Role management with ASP.NET inbuilt controls

Question

I am using the ASP.NET inbuilt login and role management solution (creates table like aspnet_Users etc. and gives access to MembershipUser and the such).

However, at this stage I am a bit stuck with the following:

1) I need to be able to Suspend, Unsuspend and Delete (not necessary remove from table, just disable) users from my app. Is this feature inbuilt?

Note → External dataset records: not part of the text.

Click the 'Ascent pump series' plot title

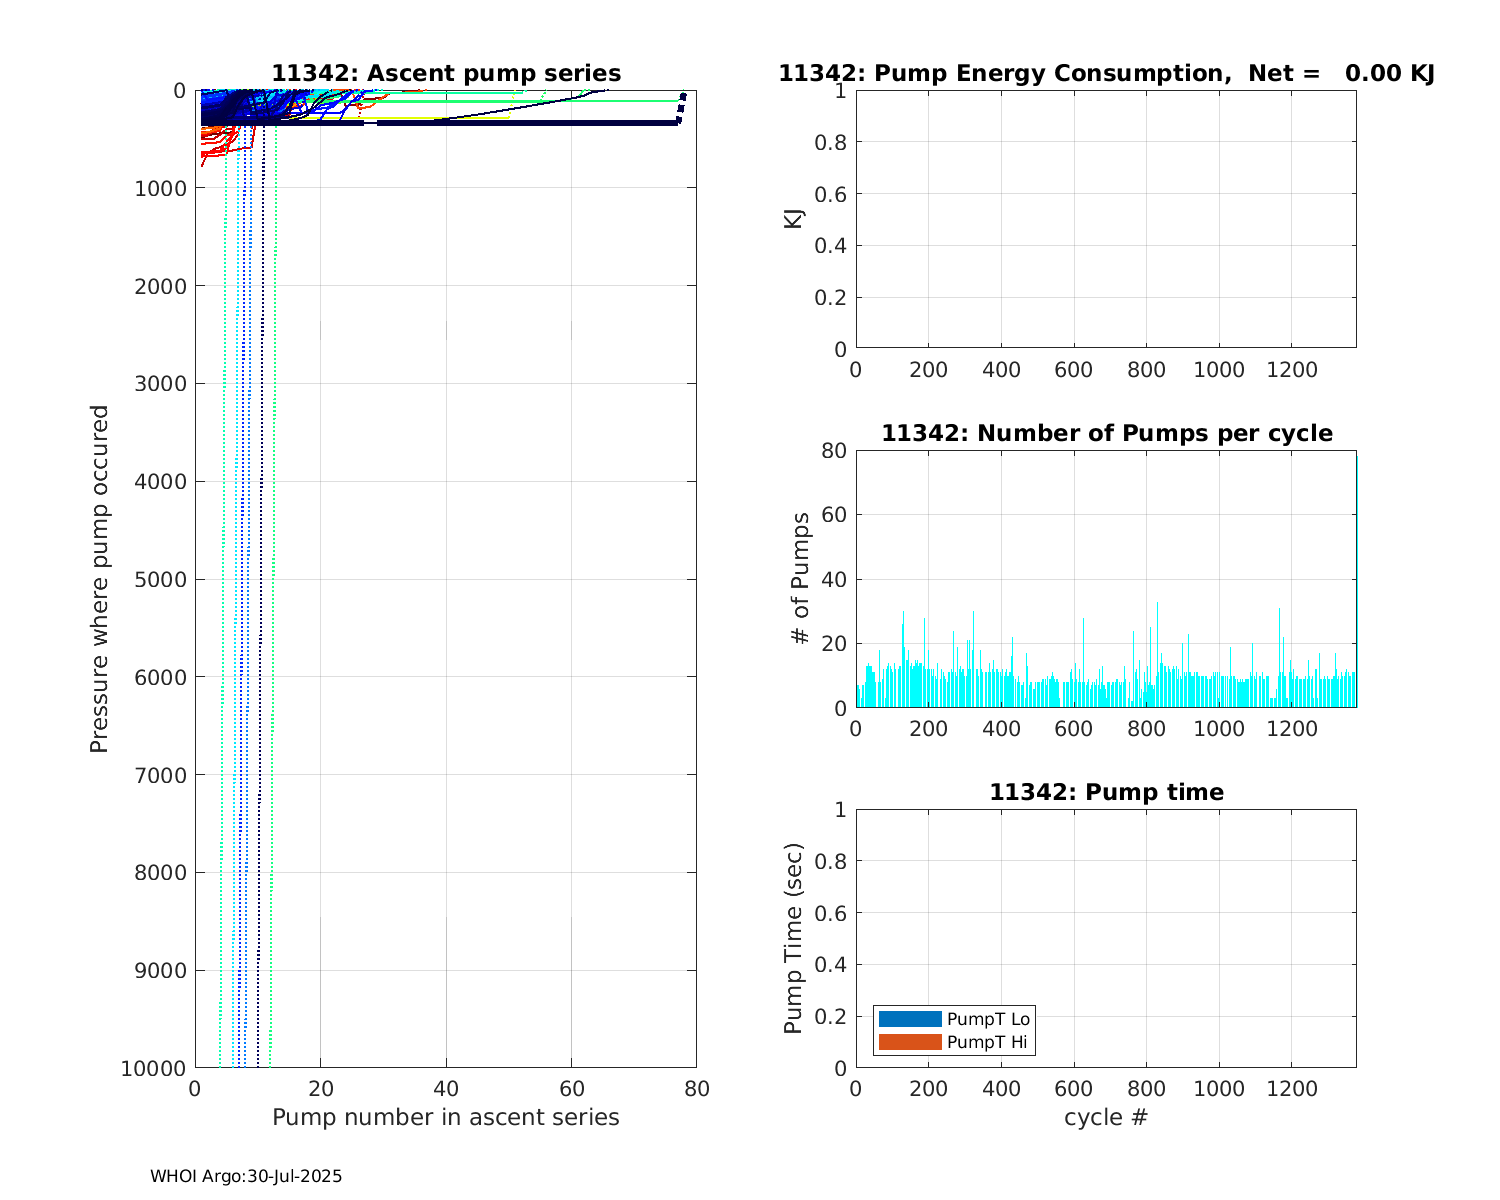[446, 74]
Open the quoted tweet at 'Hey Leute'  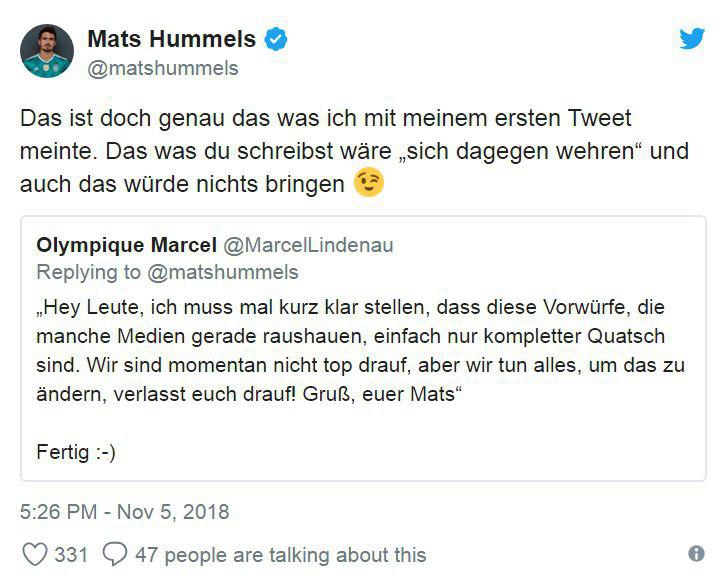click(x=80, y=307)
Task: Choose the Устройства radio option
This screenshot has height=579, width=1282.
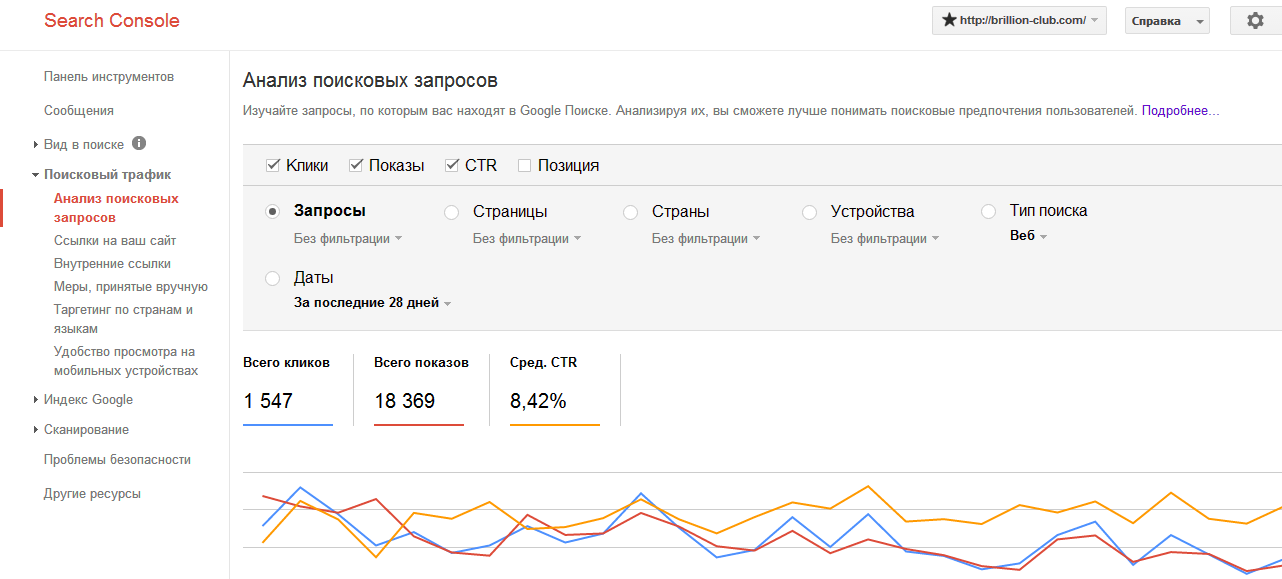Action: 810,212
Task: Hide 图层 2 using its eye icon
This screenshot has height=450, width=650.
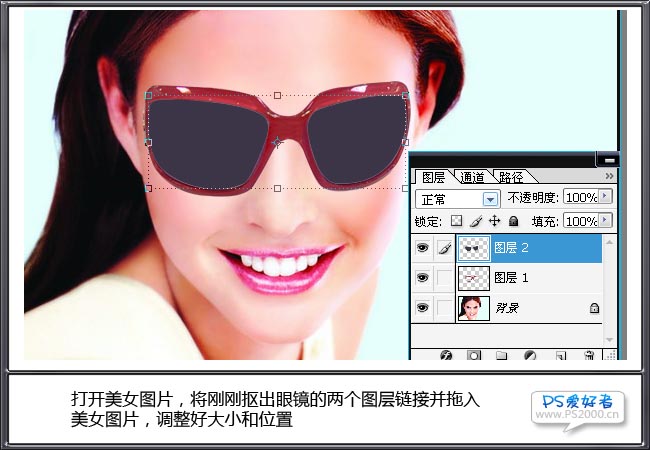Action: pos(424,248)
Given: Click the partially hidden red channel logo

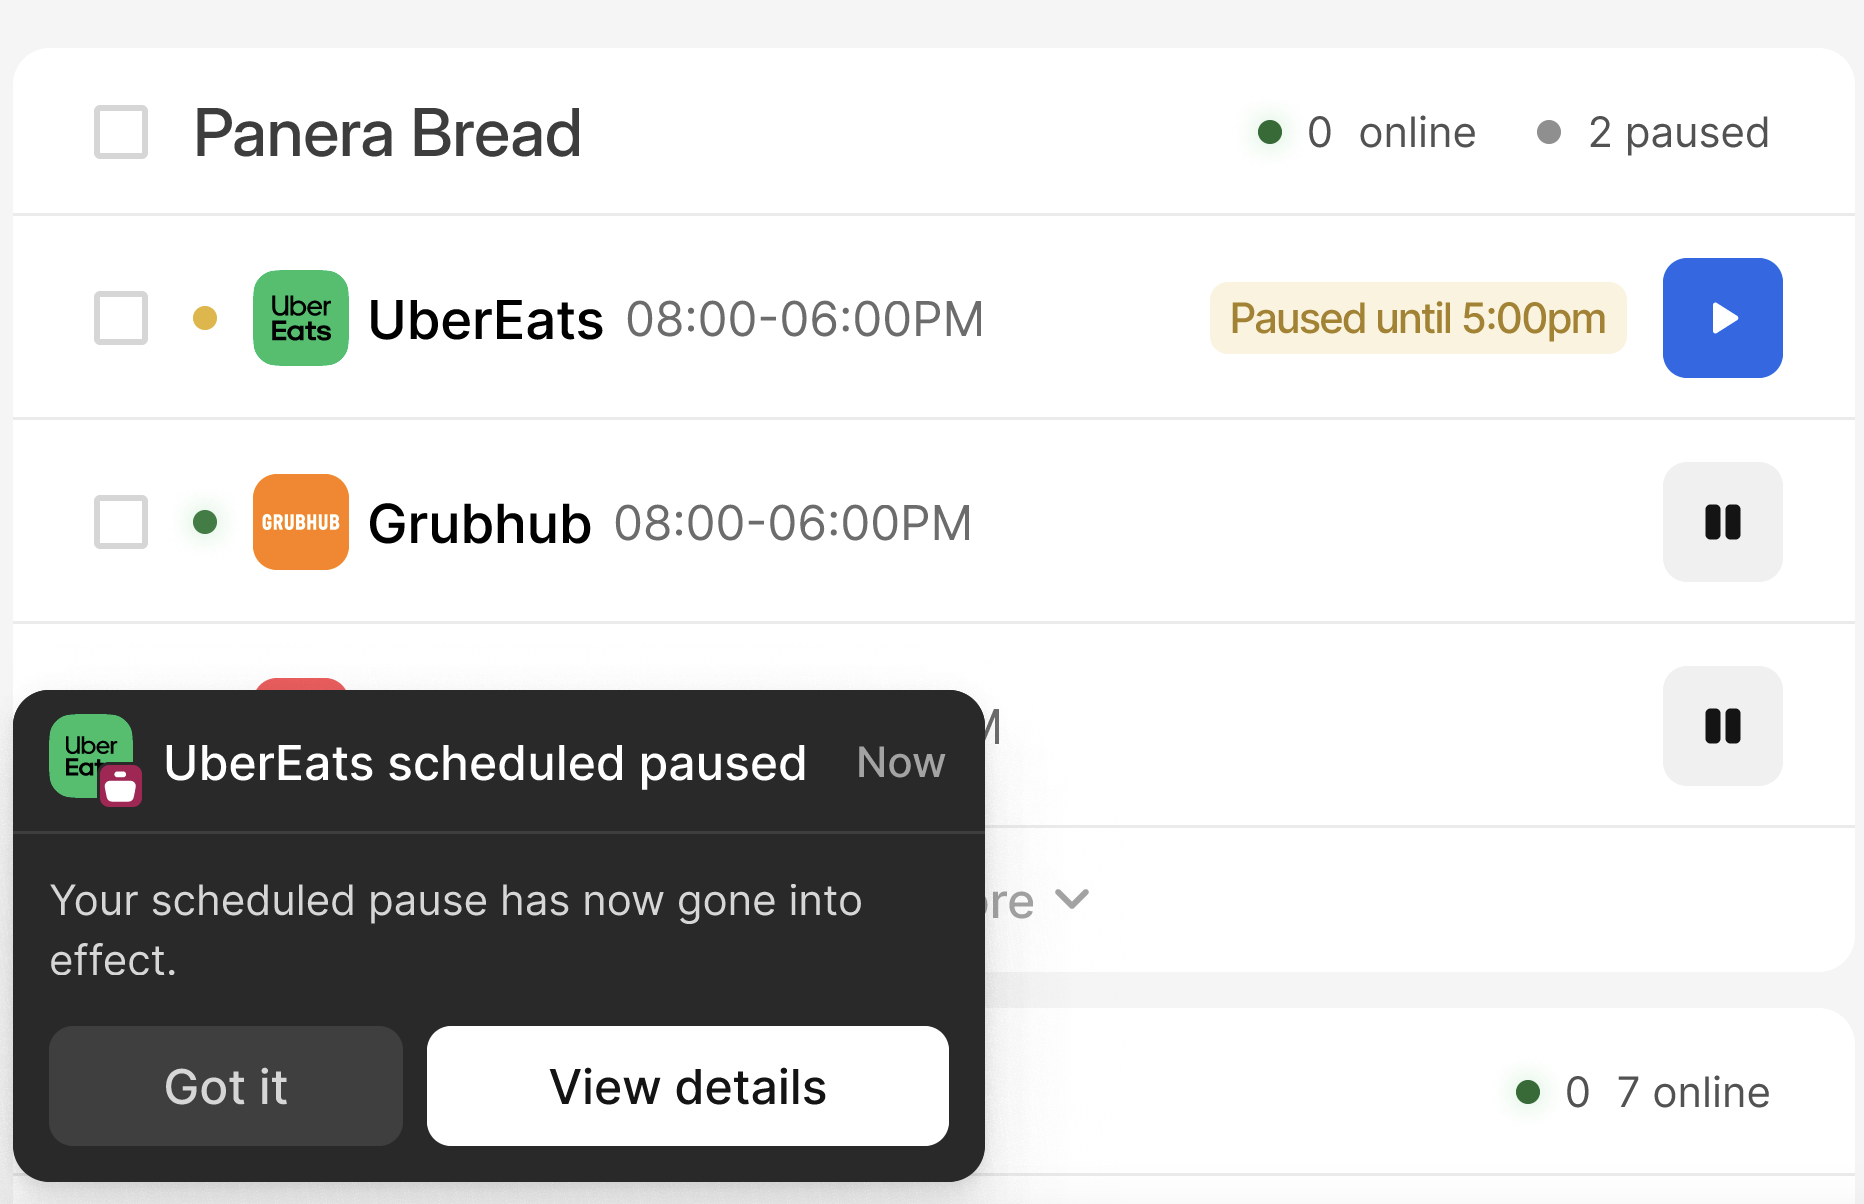Looking at the screenshot, I should 301,684.
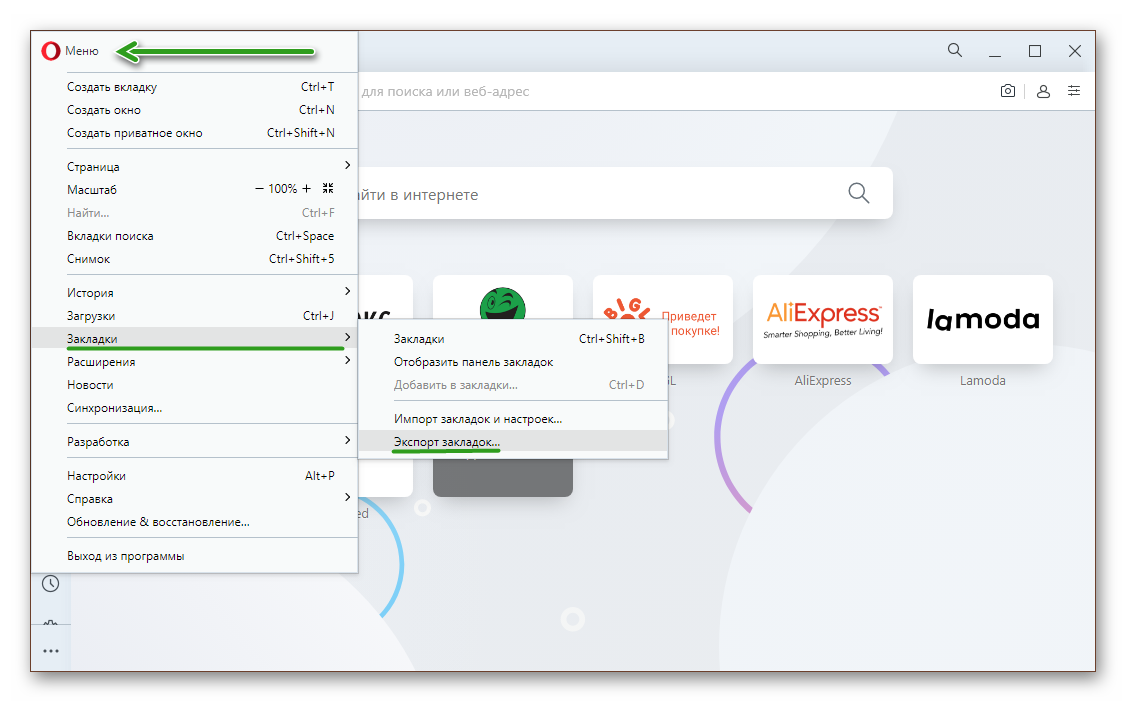Screen dimensions: 1126x710
Task: Increase zoom with the plus button
Action: (306, 188)
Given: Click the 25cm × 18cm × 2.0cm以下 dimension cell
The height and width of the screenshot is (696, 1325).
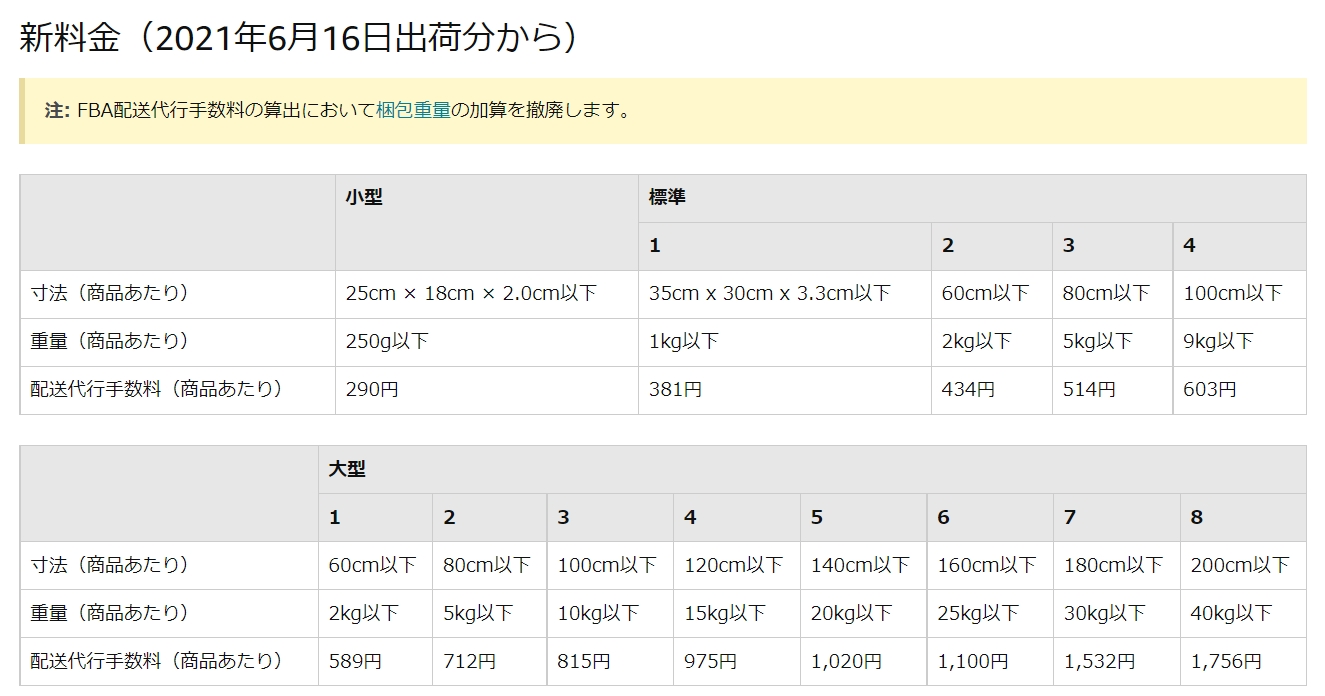Looking at the screenshot, I should (471, 294).
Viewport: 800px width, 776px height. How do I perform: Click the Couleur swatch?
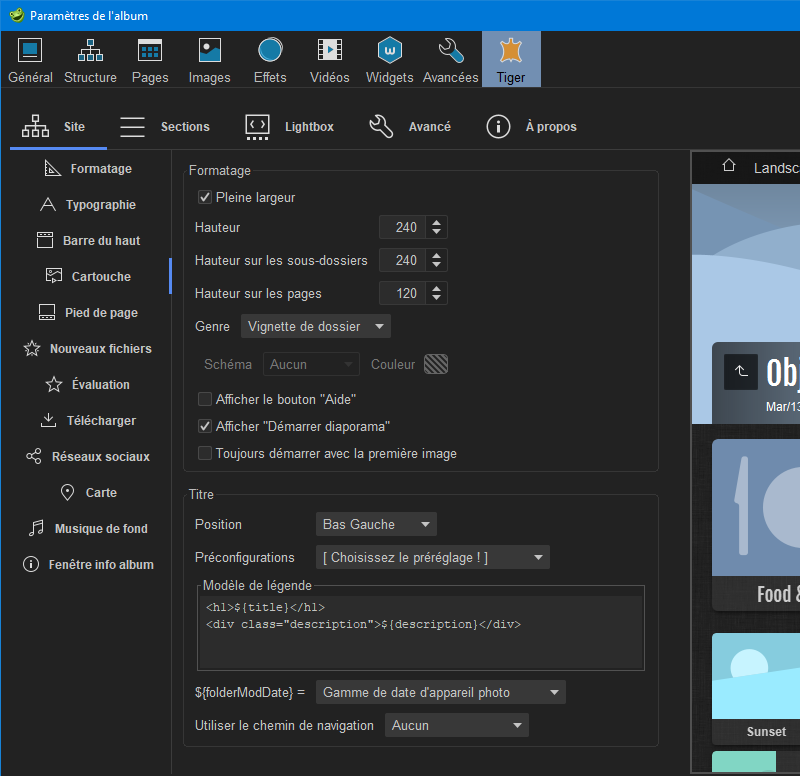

2) I need to have three different user roles, where one of the roles is always assigned by default. Currently I have built an app with no roles. Is ASP.NET capable of doing this?

Answer 1

1. I don't think that's available by default, but should be fairly easy to add in.
2. Roles are supported in the default implementation. However, you'll have to define and assign the roles yourself.

Answer 2

1. There is a built-in DeleteUser method. It calls a stored procedure named dbo.aspnet_Users_DeleteUser. You can change that stored procedure to suspend a user instead of deleting them.
2. Similarly, there is a built-in CreateUser method which calls a stored procedure named dbo.aspnet_Membership_CreateUser which you could modify. Or, you could use the Roles.AddUserToRole method to set the default role when the user is created, calling it in your CreateUser method (which would first Membership.CreateUser)

Answer 3

ASP.NET Membership has concepts for "Approved" and "Locked out" (after X number of failed log in attempts) for users, you can probably use those features for suspending users. 4guysfromrolla.com had a great article series on Examining ASP.NET's Membership, Roles, and Profile , it's worth a look.